I should always let HIM bring it up when he's in the head space to talk, and not bring it up myself, right? During those conversations, can I ask him questions I have, or should I just let him share whatever he decides to divulge? If some questions are okay, are there some I should definitely stay away from (I would never ask for details about any of the abuse, I'd more like to ask questions about how he's feeling/what he's thinking during the periods of time that he feels overwhelmed by the memories, about his relationship with his dad now, about whether he's really processed his anger, etc.).

Thank you so much, in advance, and I apologize (please let me know) if I've said anything niave or offensive.
wolfspirit
Member
Posts: 1704
Joined: Tue Dec 26, 2017 8:56 pm

Re: Resources (books, articles, personal advice) on how best to support my boyfriend?

Post by wolfspirit »

oxytocin,
I don't have much to share on resources, but I know that YOU are probably his most important resource for healing. It sounds like you are already doing a lot to support him within your relationship.
Has he considered therapy to help him heal?

A therapist can help you find the best resources for you. Perhaps getting in contact with someone near you and telling him/her exactly what you've written here will help you find something.

I think it is so kind and compassionate to be there for someone who has been abused and has deep wounds that need to heal.

take care,

ws
Wounds are where the light enters you.
Rumi
oxytocin
Member
Posts: 5
Joined: Mon Jul 23, 2018 6:14 pm

Re: Resources (books, articles, personal advice) on how best to support my boyfriend?

Post by oxytocin »

wolfspirit wrote: Mon Jul 30, 2018 5:06 am oxytocin,
I don't have much to share on resources, but I know that YOU are probably his most important resource for healing. It sounds like you are already doing a lot to support him within your relationship.
Has he considered therapy to help him heal?

A therapist can help you find the best resources for you. Perhaps getting in contact with someone near you and telling him/her exactly what you've written here will help you find something.

I think it is so kind and compassionate to be there for someone who has been abused and has deep wounds that need to heal.

take care,

ws
I've asked him about therapy and the hard part is that his abuser was/is a counselor so he understandably has a lot of reservations about any kind of therapy.
I'm in therapy myself and have been considering talking to my therapist about all of this... it's just a hard thing and even though there's so much confidentiality with therapy, I really don't want to betray his trust.
Thank you so much for your kind words of encouragement.

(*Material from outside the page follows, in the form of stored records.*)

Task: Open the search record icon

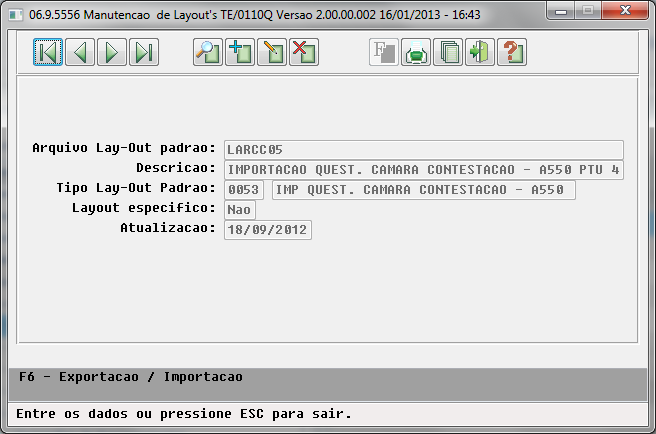Action: pyautogui.click(x=208, y=52)
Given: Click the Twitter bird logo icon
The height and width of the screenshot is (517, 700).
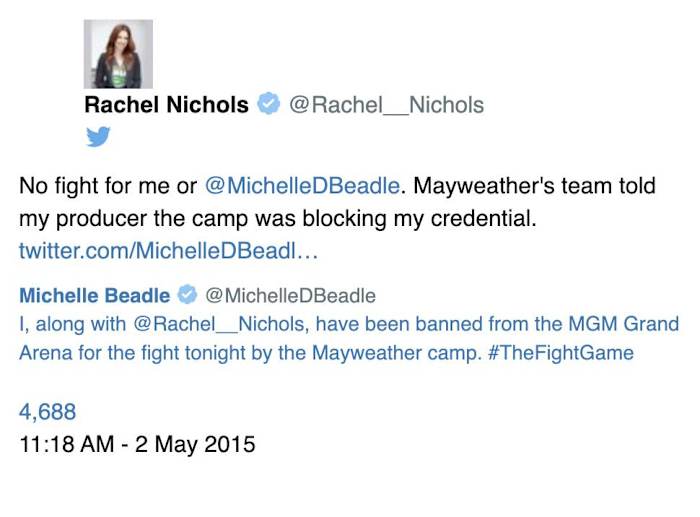Looking at the screenshot, I should click(x=98, y=137).
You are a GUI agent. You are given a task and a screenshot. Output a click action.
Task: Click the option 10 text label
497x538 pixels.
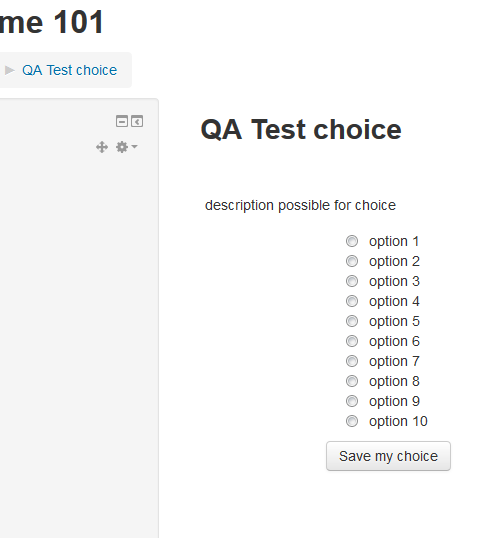tap(398, 421)
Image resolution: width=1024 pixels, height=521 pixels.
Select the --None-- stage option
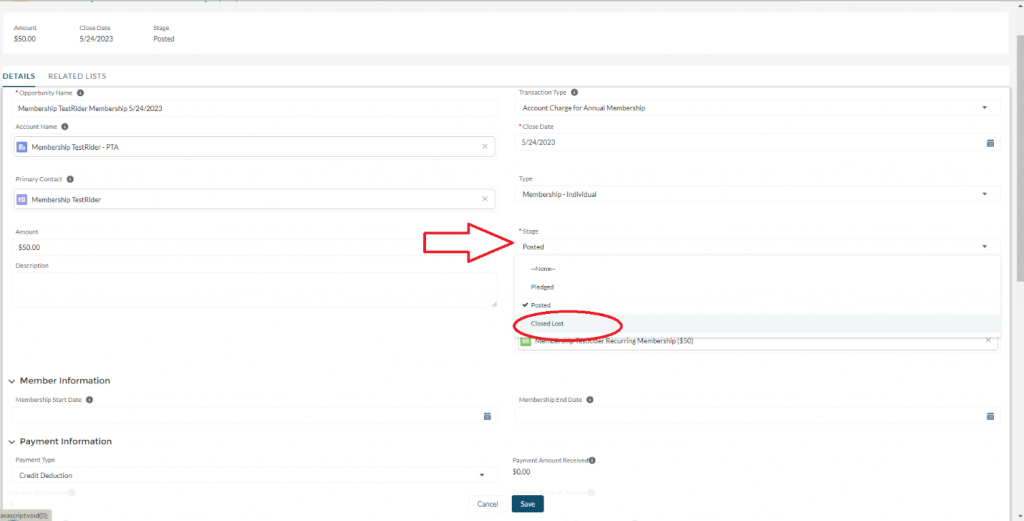(x=542, y=269)
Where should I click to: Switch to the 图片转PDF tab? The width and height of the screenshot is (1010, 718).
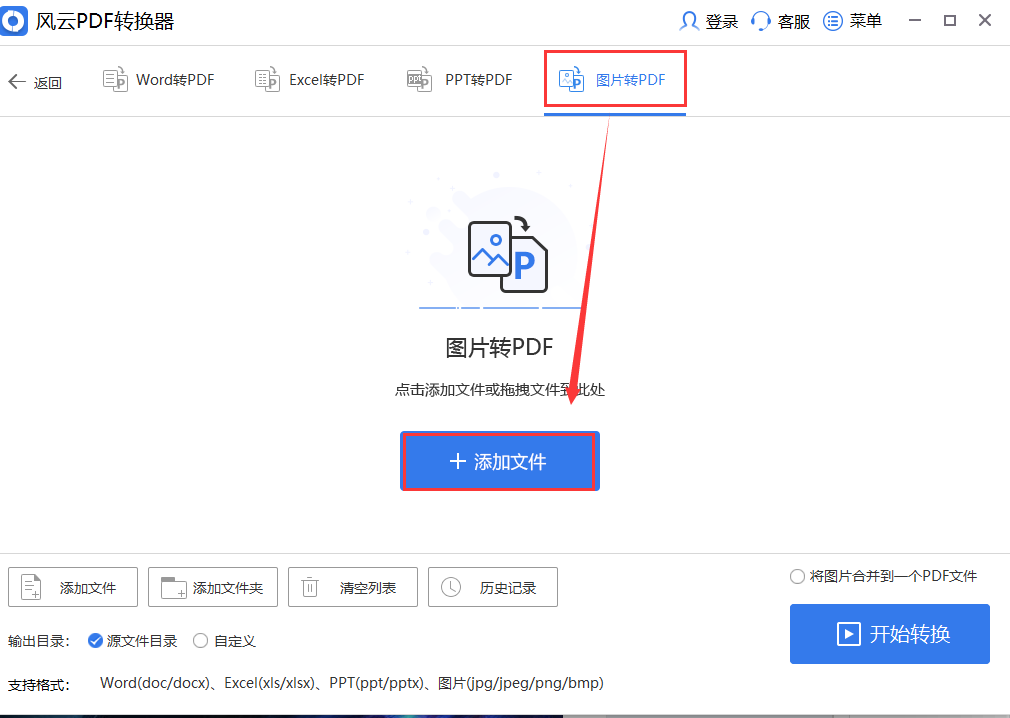(614, 79)
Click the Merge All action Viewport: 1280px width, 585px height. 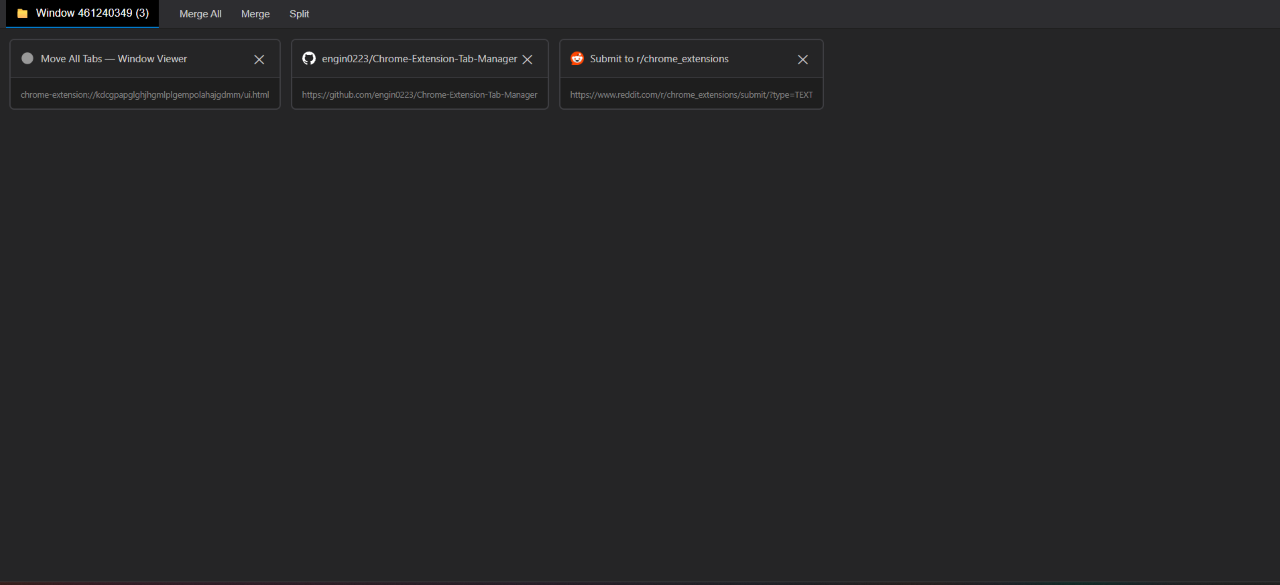coord(200,14)
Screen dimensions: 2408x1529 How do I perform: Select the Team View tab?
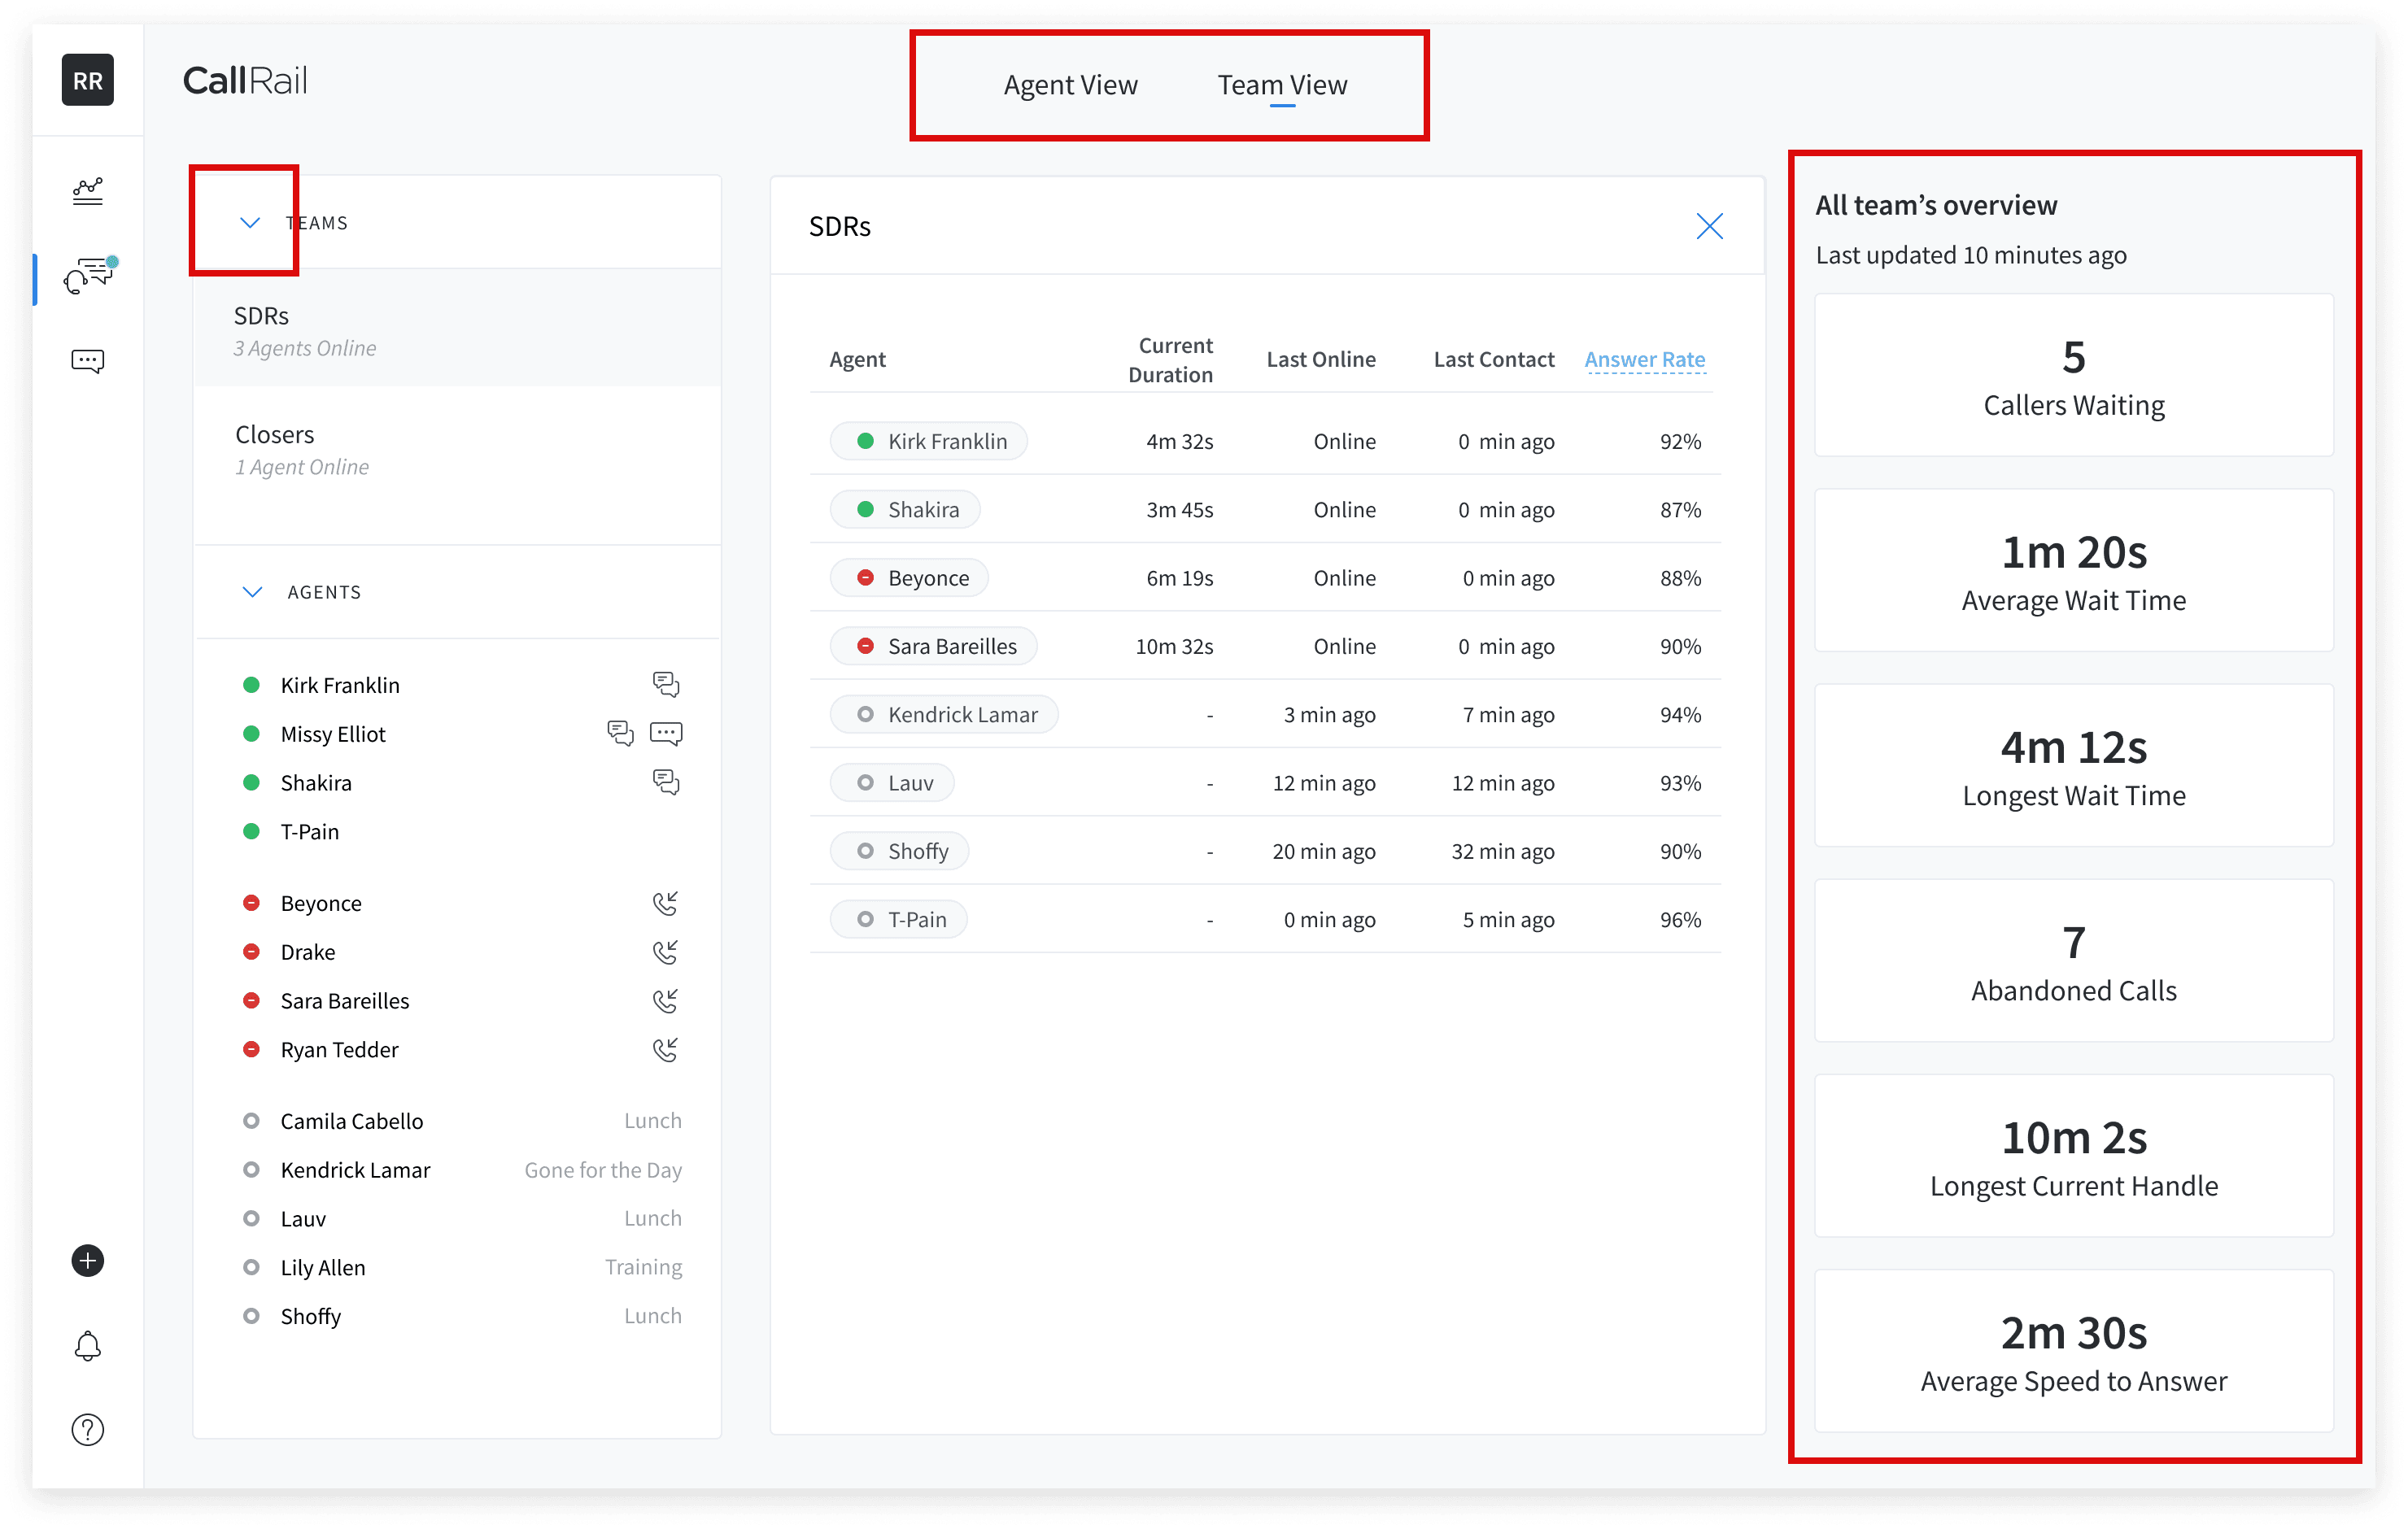coord(1282,85)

In terms of resources, in case anyone else ever reads this post, I found and ordered the following books on Amazon (they haven't arrived yet so I don't know if they'll be any good but they have decent reviews):
-Trust After Trauma: A Guide to Relationships for Survivors and Those Who Love Them by Matsakis PhD, Aphrodite T.
-Wounded Boys Heroic Men: A Man's Guide to Recovering from Child Abuse by Sonkin, Daniel Jay
-When A Man You Love Was Abused by Cecil Murphey
Last edited by Serenity on Mon Jul 30, 2018 11:36 pm, edited 1 time in total.
Reason: Changed MT to NT, as no triggering content included
the husband
Member
Posts: 529
Joined: Sat Jul 23, 2011 6:11 am

Re: Resources (books, articles, personal advice) on how best to support my boyfriend?

Post by the husband »

Hi oxytocin

That's a good list. Also check out "Allies in Healing: When the Person You Love Was Sexually Abused as a Child"

I too, was hesitant to discuss my spouse's abuse with my therapist. There is such a strong sense of secrecy and protectiveness. I was much better off when I did finally share. I took the position that I am discussing my situation with my therapist. I received the support I needed AND the therapist helped me decipher what my spouse was going through and why she behaves the way she does.